_What you need to do_. Copy out the entries below exactly as they stand, but only from the line containing "Where should I click to: Click the Тип" through the line containing "Task: Click the chevron icon on isAnagram tab".

_Available data_.

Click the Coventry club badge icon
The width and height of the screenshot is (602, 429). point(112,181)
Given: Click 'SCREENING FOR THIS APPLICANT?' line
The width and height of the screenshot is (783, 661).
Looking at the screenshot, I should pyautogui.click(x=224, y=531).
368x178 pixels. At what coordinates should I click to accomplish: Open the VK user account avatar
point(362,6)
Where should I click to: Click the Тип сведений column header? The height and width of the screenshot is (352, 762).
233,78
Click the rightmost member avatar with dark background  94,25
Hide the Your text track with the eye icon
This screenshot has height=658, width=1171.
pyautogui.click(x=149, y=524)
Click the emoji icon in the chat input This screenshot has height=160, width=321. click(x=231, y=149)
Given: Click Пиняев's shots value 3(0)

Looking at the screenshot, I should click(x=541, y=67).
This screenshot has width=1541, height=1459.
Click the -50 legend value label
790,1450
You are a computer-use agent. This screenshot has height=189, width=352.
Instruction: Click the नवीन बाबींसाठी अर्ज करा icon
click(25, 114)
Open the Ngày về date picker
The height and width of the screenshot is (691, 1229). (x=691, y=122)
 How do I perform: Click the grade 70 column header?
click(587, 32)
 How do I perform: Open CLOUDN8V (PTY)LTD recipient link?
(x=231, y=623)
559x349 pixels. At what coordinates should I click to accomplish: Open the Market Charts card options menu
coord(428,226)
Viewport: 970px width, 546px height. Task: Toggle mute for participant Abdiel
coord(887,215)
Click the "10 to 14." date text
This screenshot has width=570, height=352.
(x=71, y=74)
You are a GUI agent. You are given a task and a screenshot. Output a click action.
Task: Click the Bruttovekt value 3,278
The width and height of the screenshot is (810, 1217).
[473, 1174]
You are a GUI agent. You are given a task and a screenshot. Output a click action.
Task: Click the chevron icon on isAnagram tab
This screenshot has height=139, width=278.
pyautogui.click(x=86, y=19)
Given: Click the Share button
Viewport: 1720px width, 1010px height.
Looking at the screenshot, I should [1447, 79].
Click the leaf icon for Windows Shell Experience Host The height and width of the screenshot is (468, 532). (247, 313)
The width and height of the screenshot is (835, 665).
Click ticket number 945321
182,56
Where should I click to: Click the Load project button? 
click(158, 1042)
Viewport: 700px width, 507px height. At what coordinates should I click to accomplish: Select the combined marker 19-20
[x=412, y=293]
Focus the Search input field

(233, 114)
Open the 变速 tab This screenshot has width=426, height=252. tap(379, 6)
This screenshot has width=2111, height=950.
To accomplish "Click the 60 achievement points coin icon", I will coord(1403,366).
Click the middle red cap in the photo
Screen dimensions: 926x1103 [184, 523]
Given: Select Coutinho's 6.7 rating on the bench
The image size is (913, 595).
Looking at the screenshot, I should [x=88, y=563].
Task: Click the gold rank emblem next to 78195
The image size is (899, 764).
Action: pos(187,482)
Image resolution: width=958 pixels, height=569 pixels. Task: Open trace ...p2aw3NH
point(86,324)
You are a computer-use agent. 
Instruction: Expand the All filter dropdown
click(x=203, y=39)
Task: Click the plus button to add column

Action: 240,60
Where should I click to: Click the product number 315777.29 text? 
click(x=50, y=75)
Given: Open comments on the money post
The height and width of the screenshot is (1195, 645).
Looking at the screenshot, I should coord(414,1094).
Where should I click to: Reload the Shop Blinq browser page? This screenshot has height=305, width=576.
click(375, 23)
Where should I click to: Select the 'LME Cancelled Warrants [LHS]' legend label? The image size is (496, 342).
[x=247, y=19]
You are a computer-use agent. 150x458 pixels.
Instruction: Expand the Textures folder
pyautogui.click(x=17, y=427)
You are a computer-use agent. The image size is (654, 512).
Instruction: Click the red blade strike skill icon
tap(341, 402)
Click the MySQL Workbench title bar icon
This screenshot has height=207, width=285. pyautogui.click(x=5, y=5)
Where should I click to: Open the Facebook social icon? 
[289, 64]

_Output for this task_.
Where should I click to: Click the Тип сведений column header? The height and width of the screenshot is (352, 762).
233,78
Click the rightmost member avatar with dark background  94,25
Hide the Your text track with the eye icon
This screenshot has height=658, width=1171.
pyautogui.click(x=149, y=524)
Click the emoji icon in the chat input This screenshot has height=160, width=321. click(x=231, y=149)
Given: Click Пиняев's shots value 3(0)

Looking at the screenshot, I should click(x=541, y=67).
This screenshot has width=1541, height=1459.
Click the -50 legend value label
790,1450
You are a computer-use agent. This screenshot has height=189, width=352.
Instruction: Click the नवीन बाबींसाठी अर्ज करा icon
click(25, 114)
Open the Ngày về date picker
The height and width of the screenshot is (691, 1229). (x=691, y=122)
 How do I perform: Click the grade 70 column header?
click(587, 32)
 How do I perform: Open CLOUDN8V (PTY)LTD recipient link?
(x=231, y=623)
559x349 pixels. At what coordinates should I click to accomplish: Open the Market Charts card options menu
coord(428,226)
Viewport: 970px width, 546px height. Task: Toggle mute for participant Abdiel
coord(887,215)
Click the "10 to 14." date text
This screenshot has width=570, height=352.
(x=71, y=74)
You are a GUI agent. You are given a task and a screenshot. Output a click action.
Task: Click the Bruttovekt value 3,278
The width and height of the screenshot is (810, 1217).
[473, 1174]
You are a GUI agent. You are given a task and a screenshot. Output a click action.
Task: Click the chevron icon on isAnagram tab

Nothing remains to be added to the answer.